Уже в 30-е годы только что ушедшего века первый юкагирский ученый и писатель Тэки Одулок, побывав после долгой ленинградской учебы и защиты диссертации в родных местах, описывал в своем очерке "На Крайнем Севере" все тот же леденящий кровь языческий ритуал, дополняя его новыми деталями и не утраченным смыслом: "...когда алма умрет, родственники отделяют его мясо от костей особыми каменными ножами, вялят на солнце, кладут в берестяное ведерко и вешают на деревья. Это значит, что алму похоронили. Кости же его, отделив по суставам, делили между родственниками, которые носили их в виде родовых амулетов-покровителей. Череп же считался общеродовым целителем и переходил по наследству от старшего в роде к старшему. Умерший предок, уходя от человеческой жизни, снимает с себя свою внешнюю оболочку — мясо и кости. Но это не значит, что алма их совсем бросил. Он — тень, несовершенный дух — время от времени снимает с дерева повешенное там родичами свое мясо и облачается в него, чтобы повидаться с родственниками. А костями он постоянно связан со всеми родичами. Его конечности и весь он простираются на все пространство, на котором находится каждый из его родичей, обладающий какой-нибудь частью скелета. Скажем, если родич, имеющий часть ноги алма, живет в устье реки Ясачной, а старшина, владеющий его черепом, кочует в верховьях реки, за пятьсот километров, значит, алма растянется, как гигант, на все это пространство. Все его части тела будут там, где имеется родич. Он, как и все родичи, после смерти всегда находится при оставшихся в живых родственниках и является их покровителем. Прежде чем охотник убьет оленя, лося, даже утку или белку, дух его умершего предка должен убить тень обреченного на смерть животного или птицы..."

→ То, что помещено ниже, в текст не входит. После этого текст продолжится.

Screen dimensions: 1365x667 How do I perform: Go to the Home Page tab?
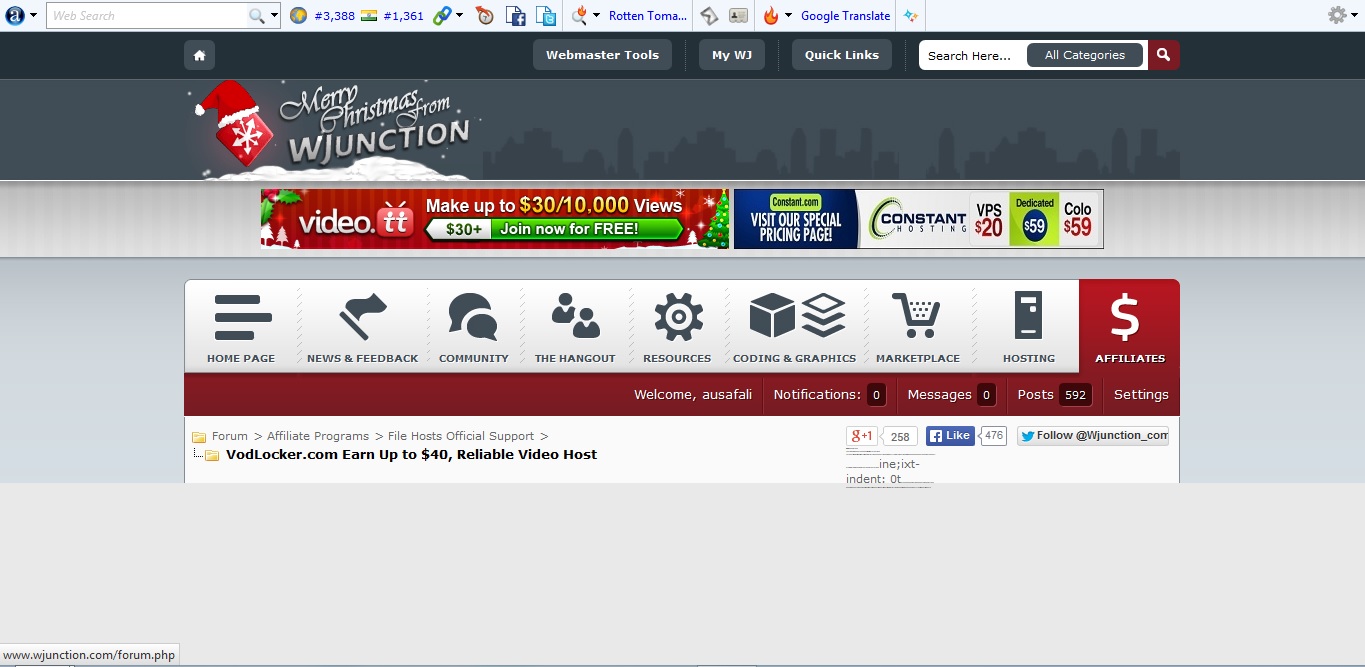[x=241, y=326]
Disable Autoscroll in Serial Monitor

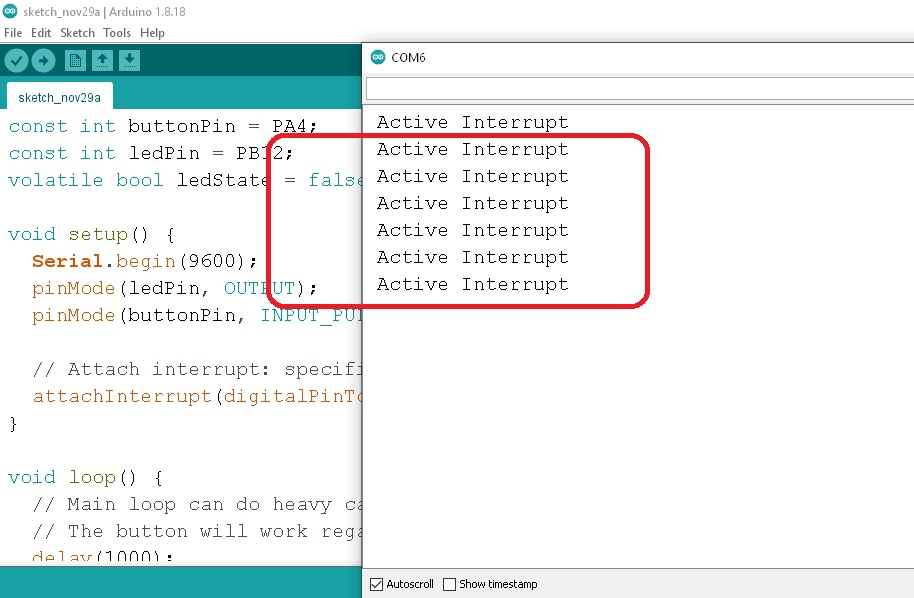click(x=377, y=584)
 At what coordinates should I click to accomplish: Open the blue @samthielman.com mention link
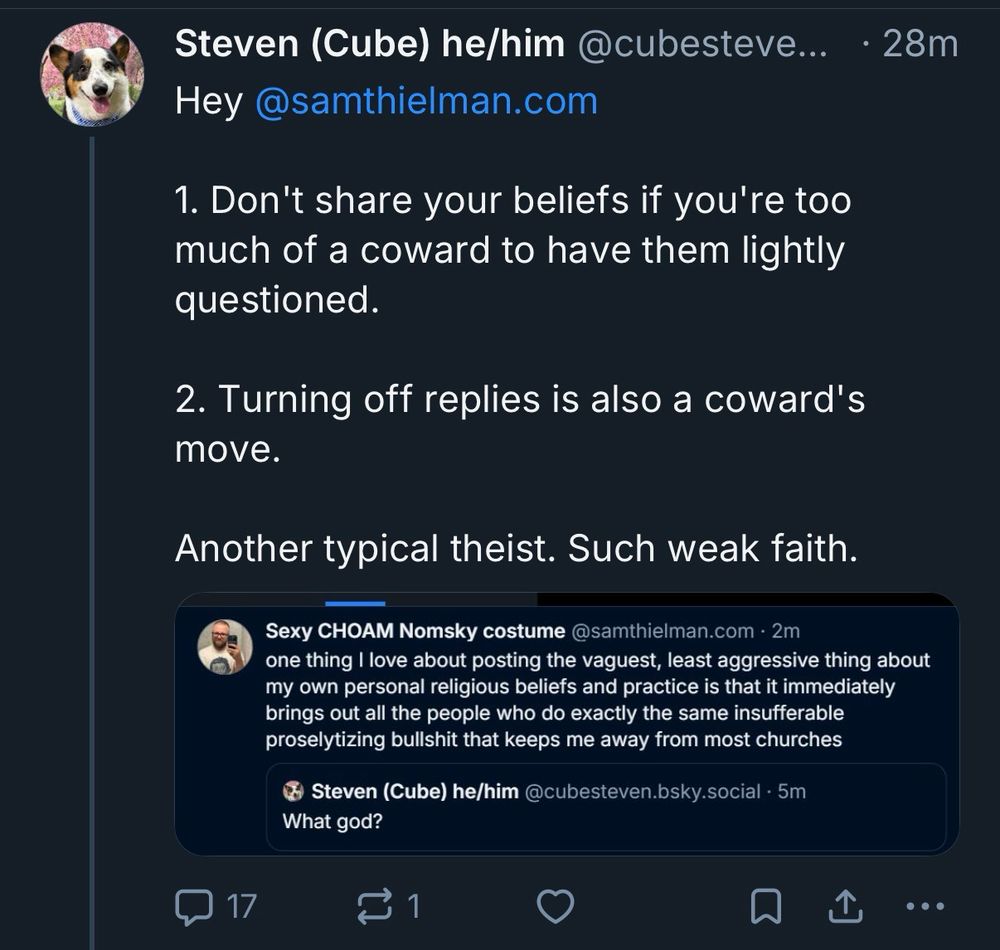426,102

Как утверждает Элиадэ, "у юкагиров нет ни единого следа участия женшин в так называемом "семейном, домашнем шаманстве", но "в древние времена каждая юкагирская семья имела собственный бубен", а значит, вполне возможно, им пользовались многие члены семьи, в том числе и женщины. Но в любом случае в последние столетия у одулов не наблюдалось чего-либо подобного удаганкам эвенков и якутов. Сфера эта в профессиональном смысле оставалась чисто мужской. Зато, как сообщает В.И.Иохельсон, "каждый шаман, особенно если он молод и красив, имеет приверженных ему духов-девушек, а у древних юкагиров, кроме того, шаманы имели при себе невинных девушек, которые им служили для приманки духов мужского пола. В одной шаманской песне шаман описывает свое романтическое посещение двух духов женского пола, из которых одна ревнует другую..."

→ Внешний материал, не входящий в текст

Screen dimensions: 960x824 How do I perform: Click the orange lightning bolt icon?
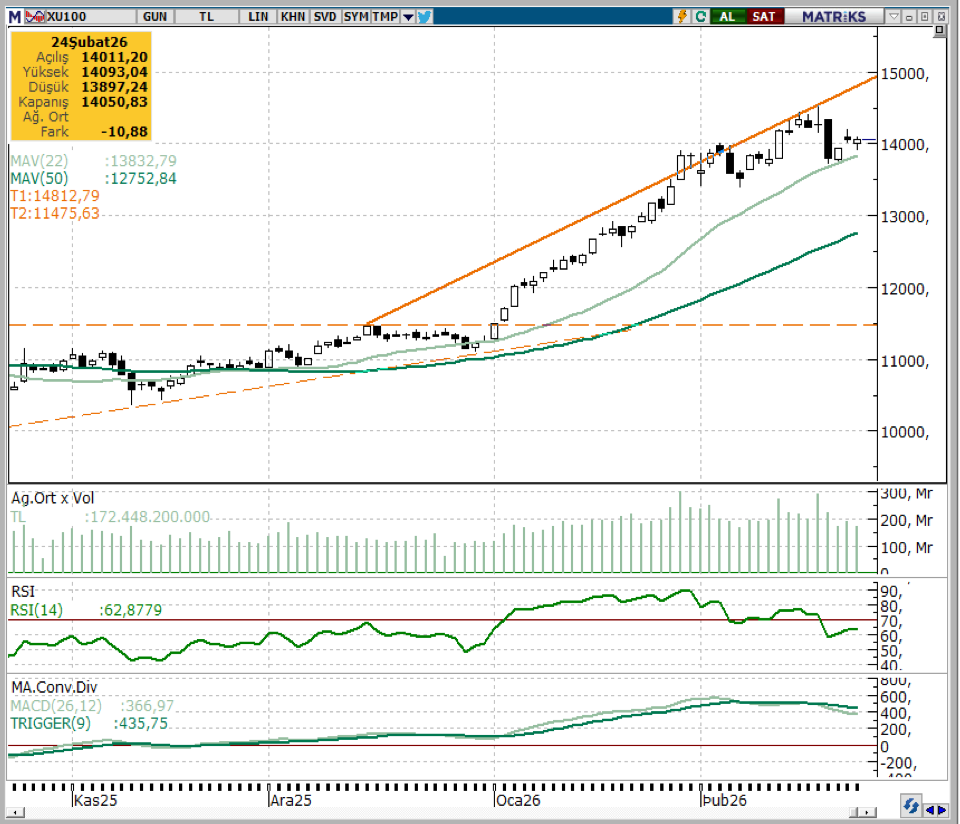pos(683,16)
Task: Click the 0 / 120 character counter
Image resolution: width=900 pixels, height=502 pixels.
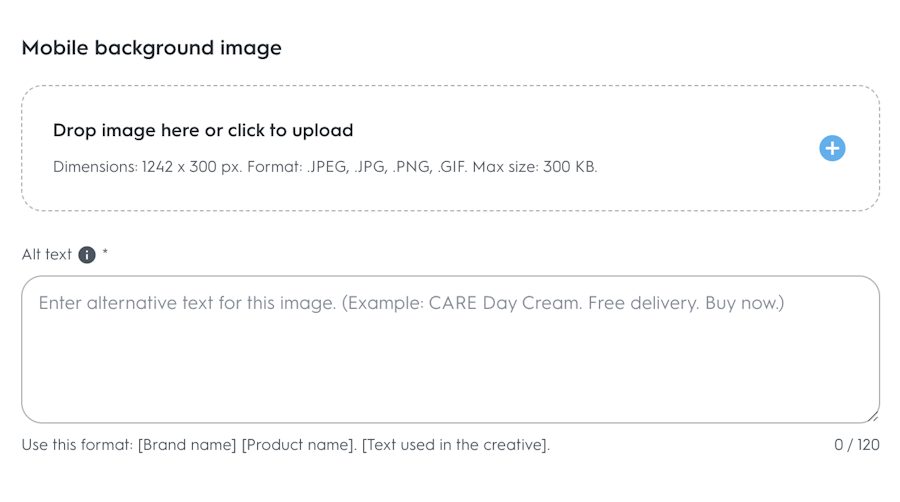Action: (857, 444)
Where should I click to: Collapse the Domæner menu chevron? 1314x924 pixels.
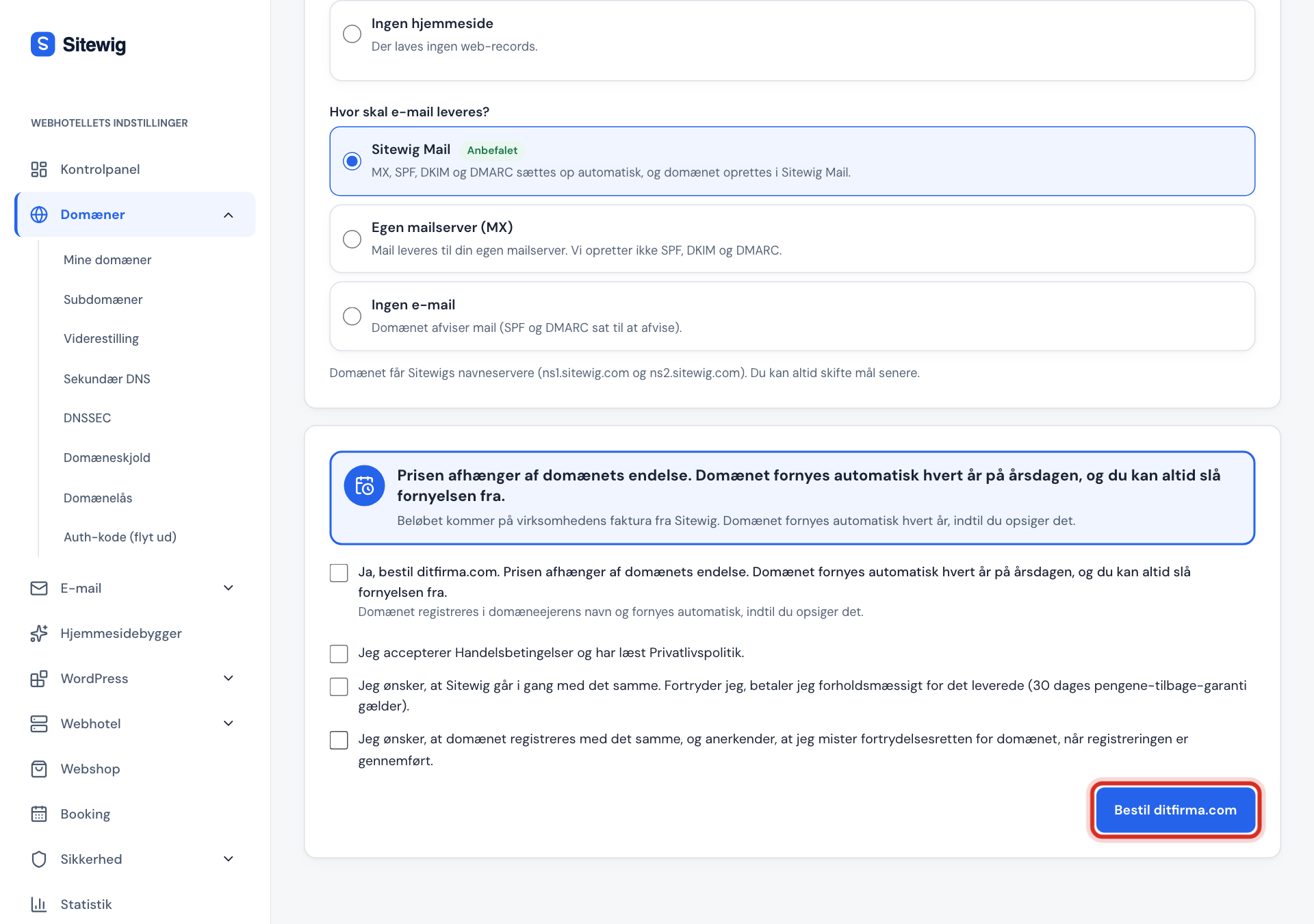click(x=229, y=215)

Судя по описаниям Иохельсона, бывшего свидетелем камлания алмэ, юкагирский ритуал внешне похож на мистерии других северных избранников духов, только "его" шаман (точнее — астральный двойник шамана), устремляясь в нижний мир ("через бубен, как будто через озеро"), почему-то не летит и не ныряет в подземную бездну, а добирается до нее пешком. При этом тело самого алмэ после экстатической пляски остается лежать неподвижным на оленьей шкуре.